# Contraption



## filmonger (Apr 8, 2013)

Does anyone know anything about this contraption?


----------



## Sped Man (Apr 8, 2013)

That contraption was the first attempt by man to escape his nagging wife. It is obviously unfinished. The armor plating hasn't been installed  yet  Nor the sound deadening material.


----------



## filmonger (Apr 8, 2013)

*Interesting*

Ummm - great Idea! Looks to have been a real Item and taken seriously in some fashion.


----------



## scrubbinrims (Apr 8, 2013)

Could be a time machine to access the future with carbon fiber bicycles, multiple gears, suspension (oh wait...suspension was in use at the time), spandex, etc...
Chris


----------



## Sped Man (Apr 8, 2013)

scrubbinrims said:


> Could be a time machine to access the future with carbon fiber bicycles, multiple gears, suspension (oh wait...suspension was in use at the time), spandex, etc...
> Chris




That is what I thought at first but it looks too close to the one I am designing. Mines is to avoid nagging wife after coming home with another bike


----------



## Sped Man (Apr 8, 2013)

filmonger said:


> Ummm - great Idea! Looks to have been a real Item and taken seriously in some fashion.
> 
> View attachment 91511




As you can see the contraption can easily obtain a high escape velocity very good for getting away from nagging wife! Once again it is being shown without the armor plating or sound deadening material.


----------



## filmonger (Apr 8, 2013)

Aww yes - i find the method below useful when the wife gives me the look.


----------



## Sped Man (Apr 8, 2013)

filmonger said:


> Aww yes - i find the method below useful when the wife gives me the look.
> 
> View attachment 91512




What you put her on the bike and roll her off to do loops?


----------



## bricycle (Apr 8, 2013)

...how'd ya like to re-spoke *that*???????


----------



## Andrew Gorman (Apr 8, 2013)

Re-spoking the Christie Monowheel is child's paly compared to re-spoking the Tsar Tank:
https://www.google.com/search?q=tsa...TJ-SJ2AWqnoCIDw&ved=0CDgQsAQ&biw=1024&bih=649


----------



## fat tire trader (Apr 8, 2013)

About 20 years ago I rode in something modern and similar.

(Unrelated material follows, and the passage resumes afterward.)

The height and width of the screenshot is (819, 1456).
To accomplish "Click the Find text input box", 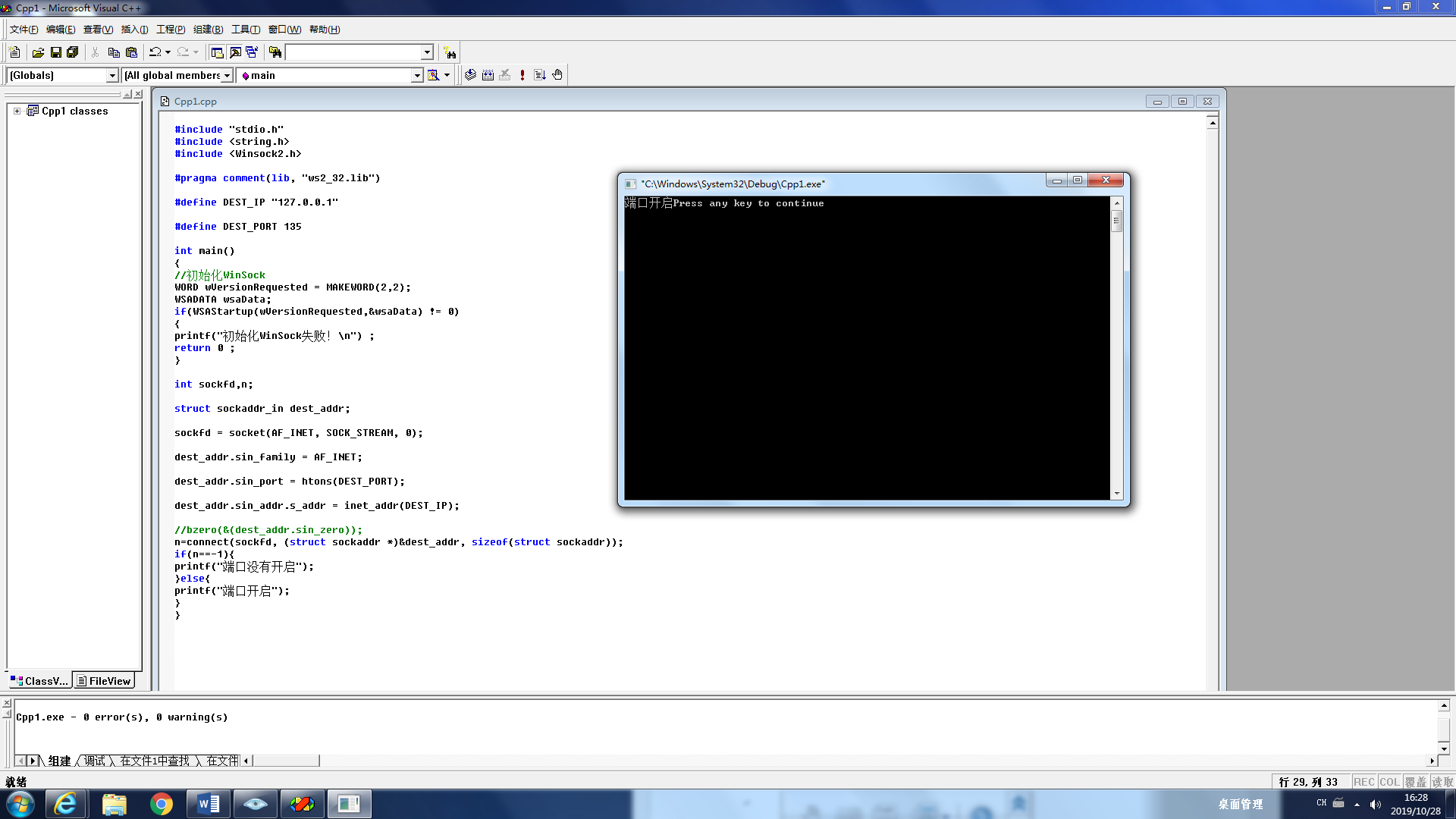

I think that it was one of the times that I was at the bike show IFMA in Cologne.


----------



## bikecrazy (Apr 8, 2013)

This proves that Man is descended from the hamster


----------



## snirt54 (Apr 8, 2013)

I think a panic stop would be rather unpleasant in a mode of transportation like that.


----------



## Lraybike (Apr 8, 2013)

*I don't feel as bad...*

The search for tires doesn't seem so insurmountable now!....


----------



## New Mexico Brant (Apr 18, 2020)

This is worth a bump!


----------



## Brian R. (Apr 18, 2020)

I wonder if the inner wheels on each side would have rotated quickly and independently of the vehicle, creating a gyroscope effect to keep it upright. They look like they're weighted.

The little version on the left might have been a test unit, or a patent model.

...and thanks for the bump, very cool!


----------